For the first day or so we were here at Deer Camp, I watched my boyfriend and his buddies chop all the wood we used and then I decided that being small doesn’t mean I couldn’t do it myself. I went slow at first so as not to chop off my frozen toes. I concentrated hard on each swing. Slowly but surely, I started to see why dudes find the shit so satisfying and therapeutic. And I won’t lie: I’m one of only two women at Deer Camp this season and it just tickles me pink when the guys look surprised by a little woman wielding a big fuckin’ axe. By this time yesterday, I’d split more wood than all the guys combined. It’s one more skill I can work on, one more way I can be useful, and one step closer to my being able to live miles away from anyone else.
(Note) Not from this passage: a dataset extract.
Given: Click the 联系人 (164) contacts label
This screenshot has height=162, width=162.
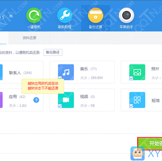Looking at the screenshot, I should click(20, 73).
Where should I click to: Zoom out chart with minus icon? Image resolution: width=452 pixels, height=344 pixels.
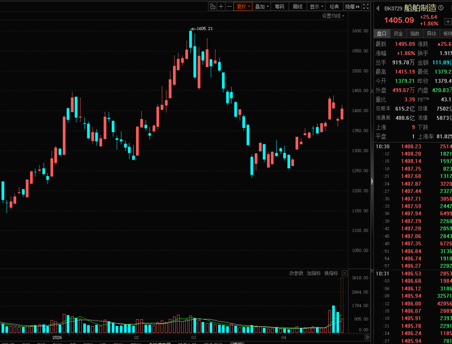230,7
Lauren doesn’t know it, but I have to give her credit for the determination I’ve found to learn how to do stuff only “the guys” are supposed to be able to do. I can’t really make excuses now that I’ve seen her metamorphose into a fighter firsthand. If she can rise from the ashes she’d made of her life into the unstoppable force people are starting to recognize, well … then I better get off this computer and back into the woods.